* WHAT IS NEEDED: Search the material below for the string "icon". Return every line that holds it.
^^^^^^^^^^^^^^^^
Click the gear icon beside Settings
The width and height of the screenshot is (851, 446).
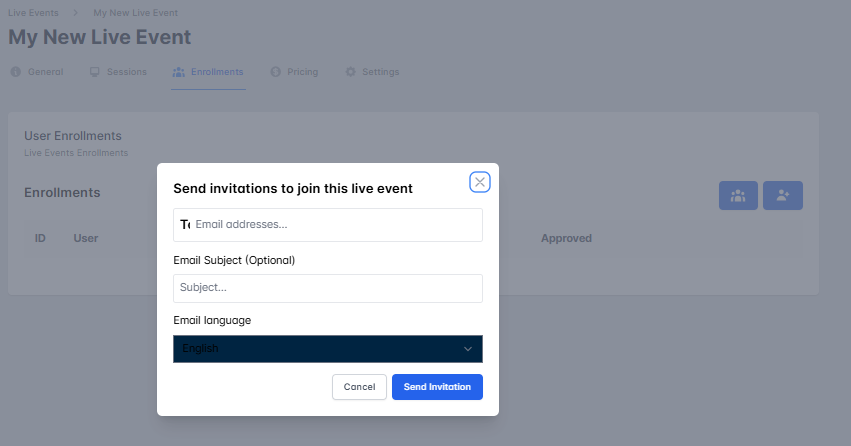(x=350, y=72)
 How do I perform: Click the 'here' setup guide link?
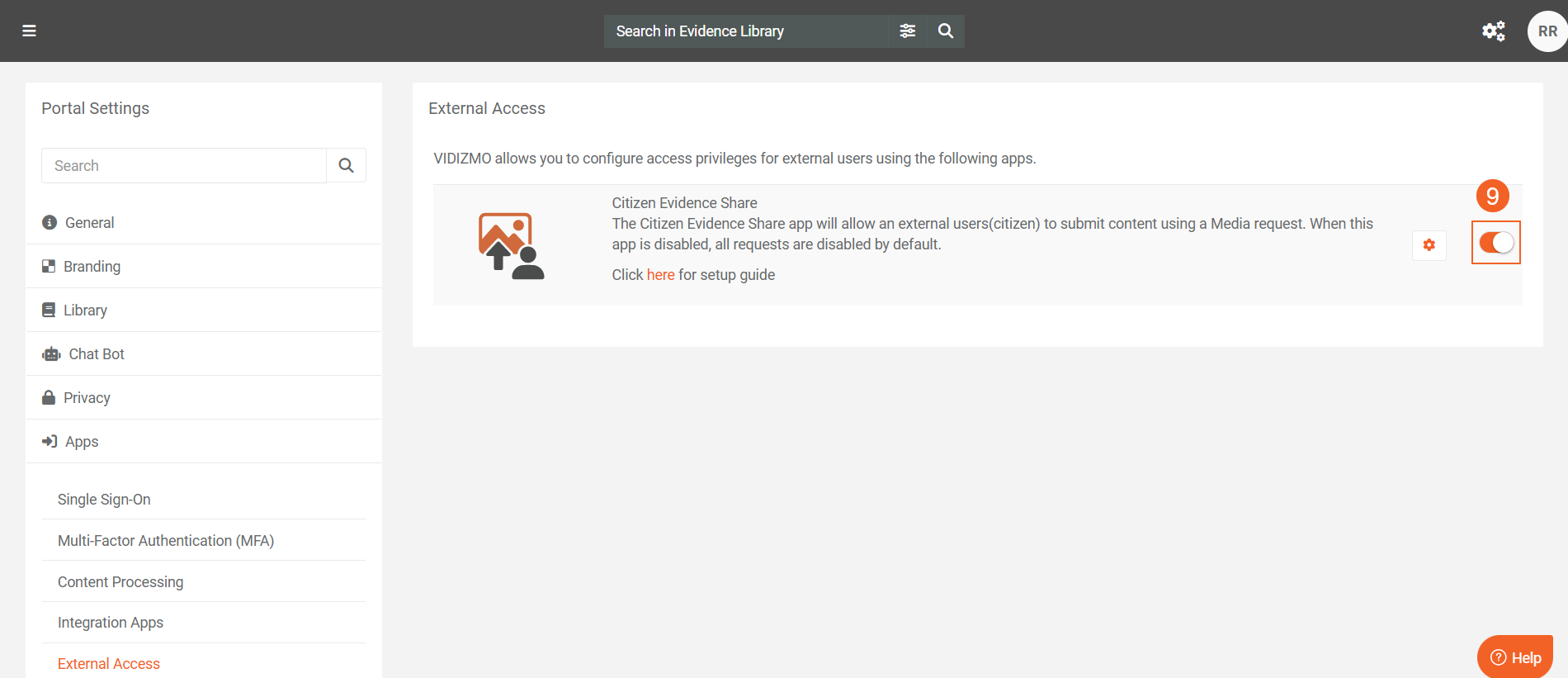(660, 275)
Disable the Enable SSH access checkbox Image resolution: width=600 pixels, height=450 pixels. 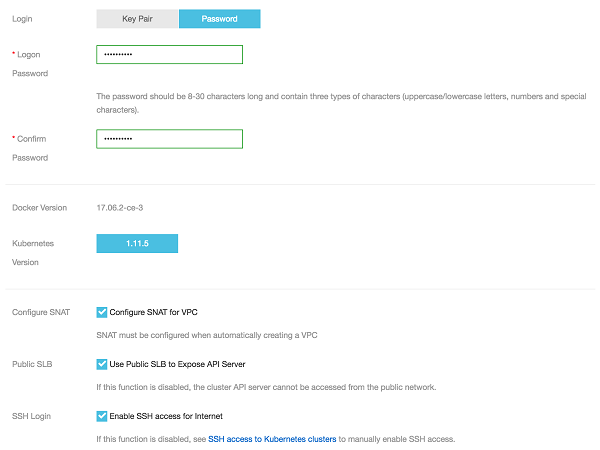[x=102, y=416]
^^^^^^^^^^^^^^^^
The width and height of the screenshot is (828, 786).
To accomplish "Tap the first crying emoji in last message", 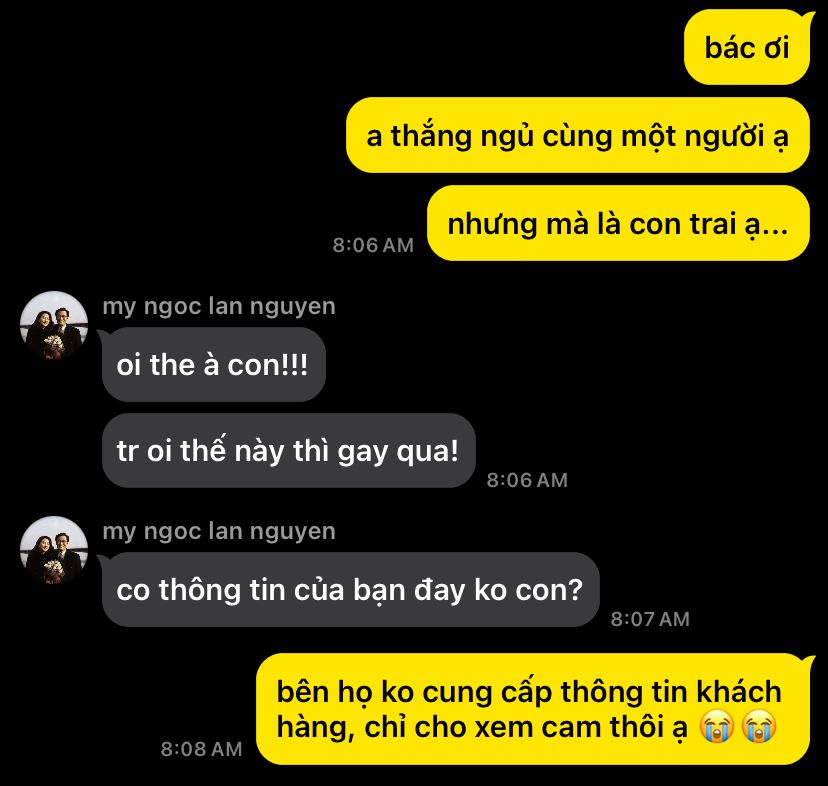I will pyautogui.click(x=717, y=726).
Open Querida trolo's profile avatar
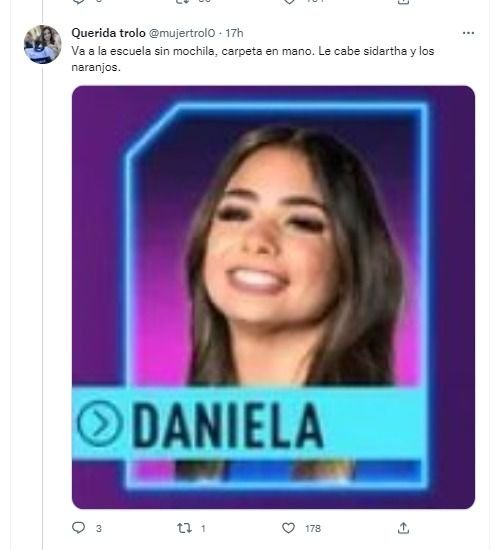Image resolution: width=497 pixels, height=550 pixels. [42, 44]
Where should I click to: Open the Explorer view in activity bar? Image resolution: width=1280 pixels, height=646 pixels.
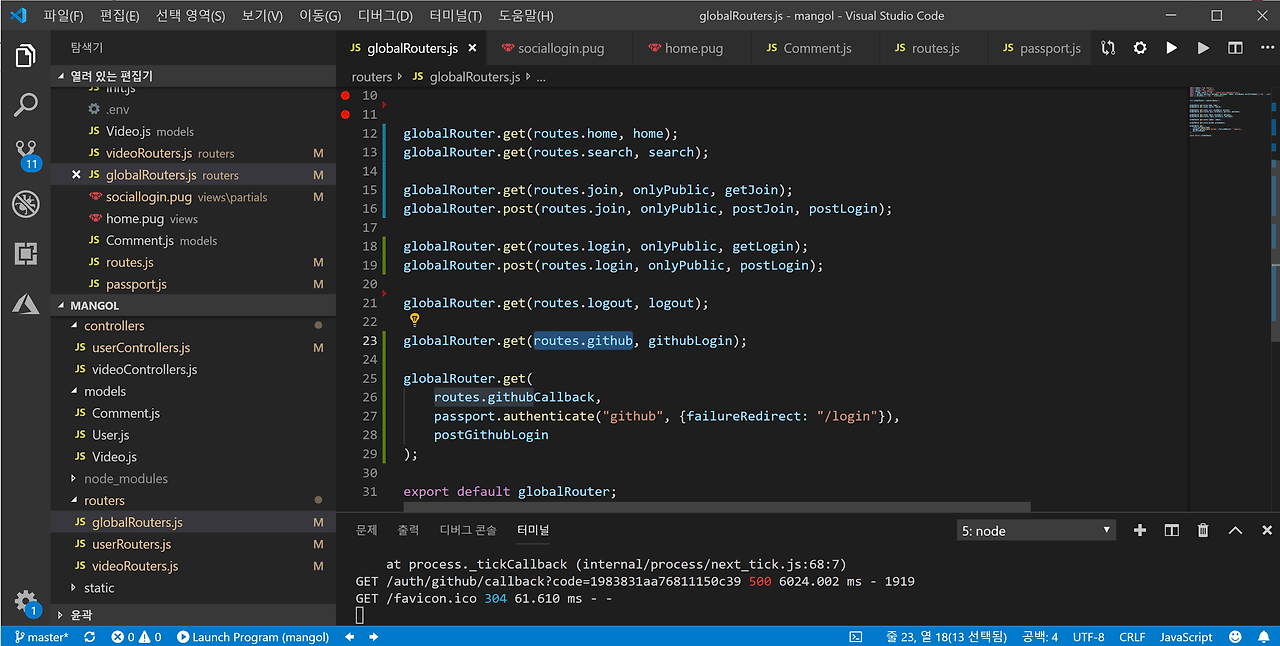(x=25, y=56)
^^^^^^^^^^^^^^^^
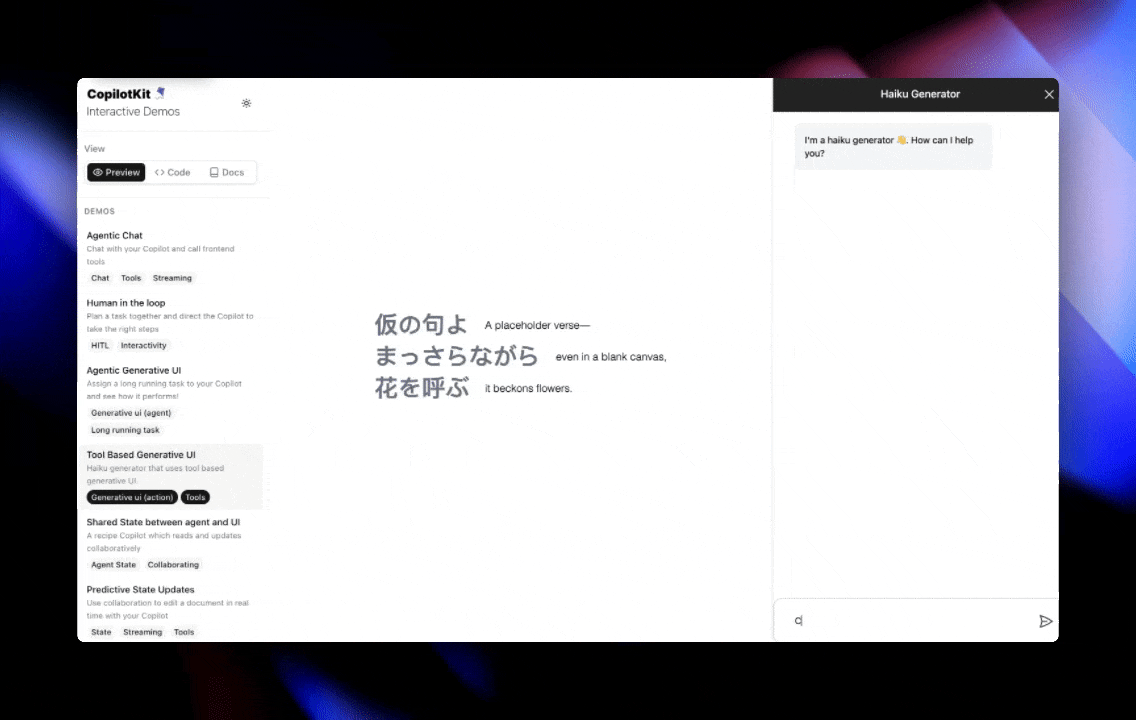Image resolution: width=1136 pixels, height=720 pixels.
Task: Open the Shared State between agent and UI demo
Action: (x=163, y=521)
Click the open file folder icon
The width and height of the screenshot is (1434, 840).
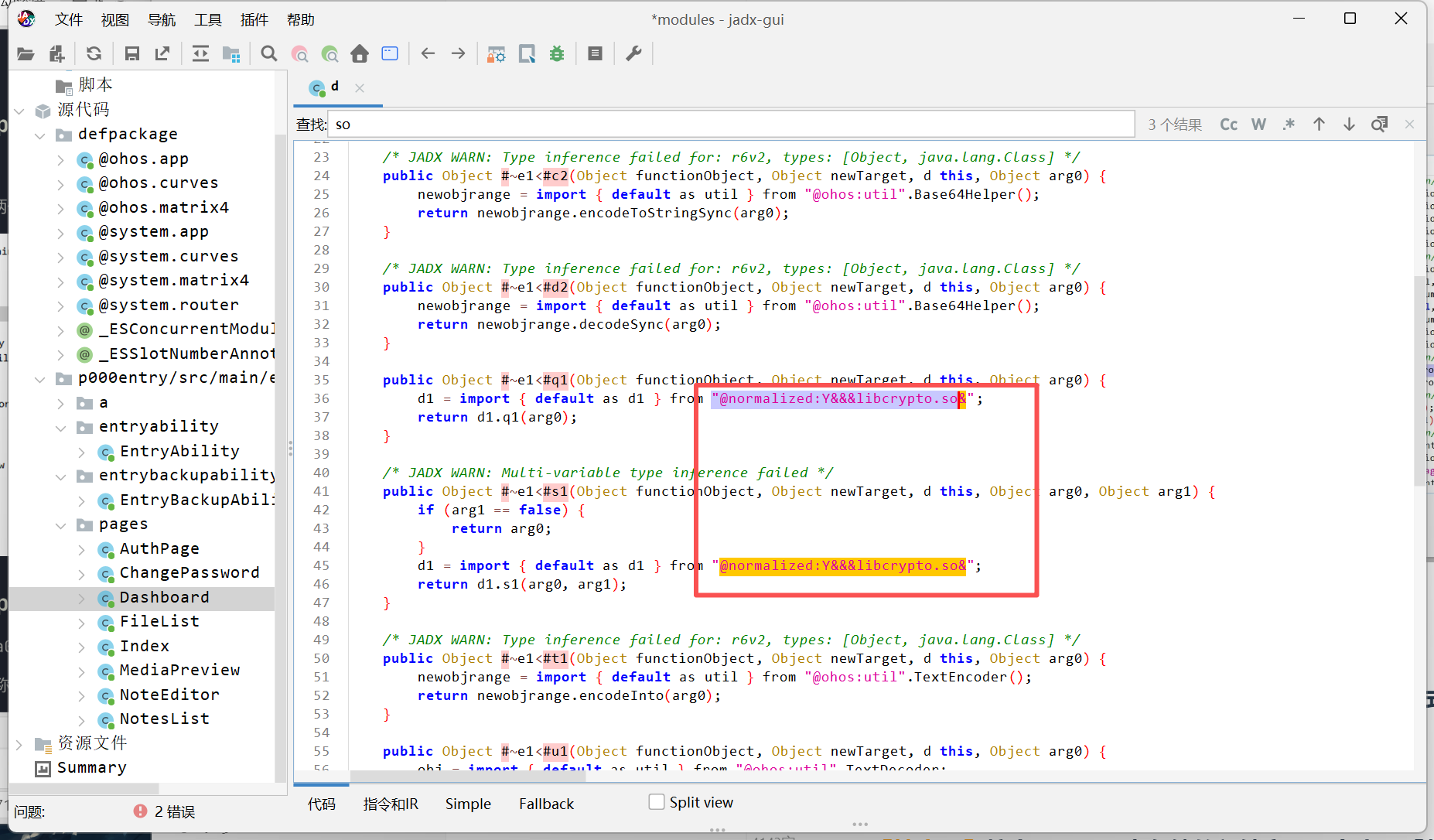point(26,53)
^^^^^^^^^^^^^^^^
* YOUR RESPONSE:
Click the gear icon beside Settings
Click the open file folder icon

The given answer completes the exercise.